Text segment:

-----

The hero of The Outsider, named with rather fuzzy symbolism, Cross Damon, represents twentieth century man in frenzied pursuit of freedom. Cross is an intellectual Negro, the product of a culture which rejects him. He is further alienated by his “habit of incessant reflection,” his feeling that the experiences and actions of his life have so far taken place without his free assent, and a profound conviction that there must be more to life, some meaning and justification which have hitherto eluded him.

When Cross is introduced in the first pages of the novel he is drinking too much, partly in an effort to forget his problems (of which he has many) but mostly to deaden the pain caused by his urgent and frustrated sense of life. There is an accident in which he is reported dead and so he sets out to create his own identity, and thus, he hopes, to discover truth.

This search for the absolute compels him to four murders and ends in his despair and violent death. En route, he encounters totalitarianism in its most-likely-to-succeed form, Communism. Though he agrees with these other “outsiders” that power is the central reality of society and that “man is nothing in particular,” he is outraged by their acceptance and cynical exploitation of these “facts.” “That’s enough,” he screams before he kills a Communist who has just told him that there is no more to life. And in the same conversation he asks, “What’s suffering?”

-----

Information shown:
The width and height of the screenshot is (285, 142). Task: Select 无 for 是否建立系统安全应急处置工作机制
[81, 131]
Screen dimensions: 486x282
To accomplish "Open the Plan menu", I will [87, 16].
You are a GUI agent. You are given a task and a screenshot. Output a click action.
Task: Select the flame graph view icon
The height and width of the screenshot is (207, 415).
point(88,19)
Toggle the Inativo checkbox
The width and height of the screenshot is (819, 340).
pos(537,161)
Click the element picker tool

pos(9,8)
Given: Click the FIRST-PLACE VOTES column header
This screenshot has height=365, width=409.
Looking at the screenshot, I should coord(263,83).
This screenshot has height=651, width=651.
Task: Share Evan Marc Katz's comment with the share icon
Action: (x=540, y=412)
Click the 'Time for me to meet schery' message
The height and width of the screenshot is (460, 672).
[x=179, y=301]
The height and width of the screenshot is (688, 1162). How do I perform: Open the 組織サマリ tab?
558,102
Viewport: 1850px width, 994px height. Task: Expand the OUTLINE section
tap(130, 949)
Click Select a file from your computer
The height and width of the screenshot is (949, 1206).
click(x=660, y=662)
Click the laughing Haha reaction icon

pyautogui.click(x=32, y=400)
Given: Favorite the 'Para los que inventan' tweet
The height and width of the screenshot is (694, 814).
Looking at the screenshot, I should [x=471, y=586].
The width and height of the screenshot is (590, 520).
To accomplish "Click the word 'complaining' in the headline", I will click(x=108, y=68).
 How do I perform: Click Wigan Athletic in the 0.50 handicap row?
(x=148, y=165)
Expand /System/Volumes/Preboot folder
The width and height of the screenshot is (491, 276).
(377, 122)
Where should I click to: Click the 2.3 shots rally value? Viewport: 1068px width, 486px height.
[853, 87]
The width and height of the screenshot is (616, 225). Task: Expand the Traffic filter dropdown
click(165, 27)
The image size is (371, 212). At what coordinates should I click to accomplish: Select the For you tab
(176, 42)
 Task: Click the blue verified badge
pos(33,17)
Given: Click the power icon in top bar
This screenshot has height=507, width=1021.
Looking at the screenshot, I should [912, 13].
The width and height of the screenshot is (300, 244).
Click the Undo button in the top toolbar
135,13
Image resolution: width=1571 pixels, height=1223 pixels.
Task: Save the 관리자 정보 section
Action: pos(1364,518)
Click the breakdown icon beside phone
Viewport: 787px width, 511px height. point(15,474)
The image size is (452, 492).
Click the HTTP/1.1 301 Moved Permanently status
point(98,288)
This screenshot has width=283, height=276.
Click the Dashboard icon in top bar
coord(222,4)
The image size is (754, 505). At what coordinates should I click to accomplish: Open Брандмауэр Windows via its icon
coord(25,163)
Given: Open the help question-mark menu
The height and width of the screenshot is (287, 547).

-----

Exercise tasks:
#1 In the passage about The Outsider, how many murders does Cross Damon's search for the absolute drive him to commit?
#2 Rewrite the paragraph of the passage about The Outsider that begins "When Cross is introduced" more briefly, keeping its main facts.
#3 From the passage about The Outsider, extract the text between "The hero of" and "to discover truth.", inclusive.

Activity answers:
#1 Four.

#2 At the novel's start, Cross is drinking too much, partly to forget his many problems but mostly to dull the pain of his urgent, frustrated sense of life. When an accident leads to reports of his death, he sets out to create his own identity and hopes to discover truth.

#3
The hero of The Outsider, named with rather fuzzy symbolism, Cross Damon, represents twentieth century man in frenzied pursuit of freedom. Cross is an intellectual Negro, the product of a culture which rejects him. He is further alienated by his “habit of incessant reflection,” his feeling that the experiences and actions of his life have so far taken place without his free assent, and a profound conviction that there must be more to life, some meaning and justification which have hitherto eluded him.

When Cross is introduced in the first pages of the novel he is drinking too much, partly in an effort to forget his problems (of which he has many) but mostly to deaden the pain caused by his urgent and frustrated sense of life. There is an accident in which he is reported dead and so he sets out to create his own identity, and thus, he hopes, to discover truth.